In a tetrahedron, the Fermat point minimizes the total distance to the vertices. Here's some code.
FermatPoint[{{x1_, y1_, z1_}, {x2_, y2_, z2_}, {x3_, y3_, z3_}, {x4_, y4_, z4_}}] :=
Module[{pts = {{x1, y1, z1}, {x2, y2, z2}, {x3, y3, z3}, {x4, y4, z4}}, fermat, cs, extend, other},
fermat = {a, b, c} /. NMinimize[Total[EuclideanDistance[{a, b, c}, #] & /@ pts], {a, b, c}, WorkingPrecision -> 30][[2]];
cs = Circumsphere[Append[#, fermat]] & /@ Subsets[pts, {3}];
extend = Table[a /. Quiet[Reverse[Solve[EuclideanDistance[a fermat + (1 - a) pts[[5 - k]], cs[[k, 1]]] == cs[[k, 2]]]]][[1]], {k, 1, 4}];
other = Reverse[Table[extend[[k]] fermat + (1 - extend[[k]]) pts[[5 - k]], {k, 1, 4}]];
{fermat, other}];
From the 2D Fermat picture, lines from the vertices to the Fermat point to the circumcircles all have the same length.
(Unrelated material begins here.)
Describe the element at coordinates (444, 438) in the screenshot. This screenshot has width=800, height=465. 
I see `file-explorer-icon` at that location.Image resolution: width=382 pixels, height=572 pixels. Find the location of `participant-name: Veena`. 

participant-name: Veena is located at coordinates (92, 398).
pp = Partition[RandomSample[FareySequence[40], 12], 3];
fp = FermatPoint[pp];
Graphics3D[{Red, Point /@ pp, Blue, Point[fp[[1]]], Gray, Table[Line[{pp[[k]], fp[[2, k]]}], {k, 1, 4}], Black, Point /@ fp[[2]]}]
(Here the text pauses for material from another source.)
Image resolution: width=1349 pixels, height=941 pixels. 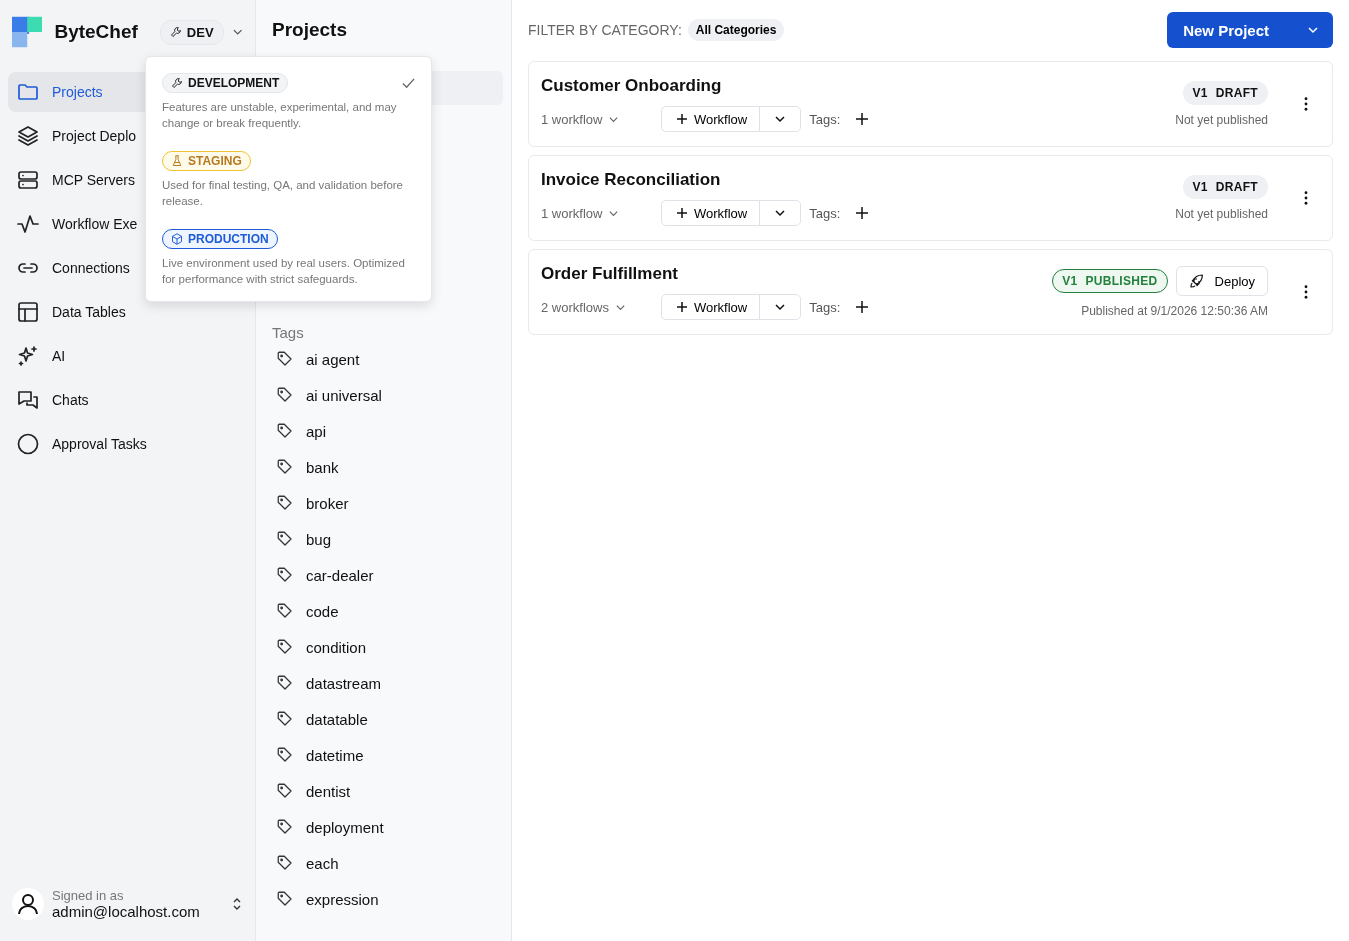 What do you see at coordinates (388, 827) in the screenshot?
I see `tag-item: deployment` at bounding box center [388, 827].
In 3D, the red points are the original tetrahedron. Lines of identical length through the Fermat point have been added. The length of each of these lines is the same as the total distance from F to the vertices.
For any 3 points of the tetrahedron, draw the sphere also going through F. The sphere will also go through the extended point.
With all that, it seems like an exact solution should be findable.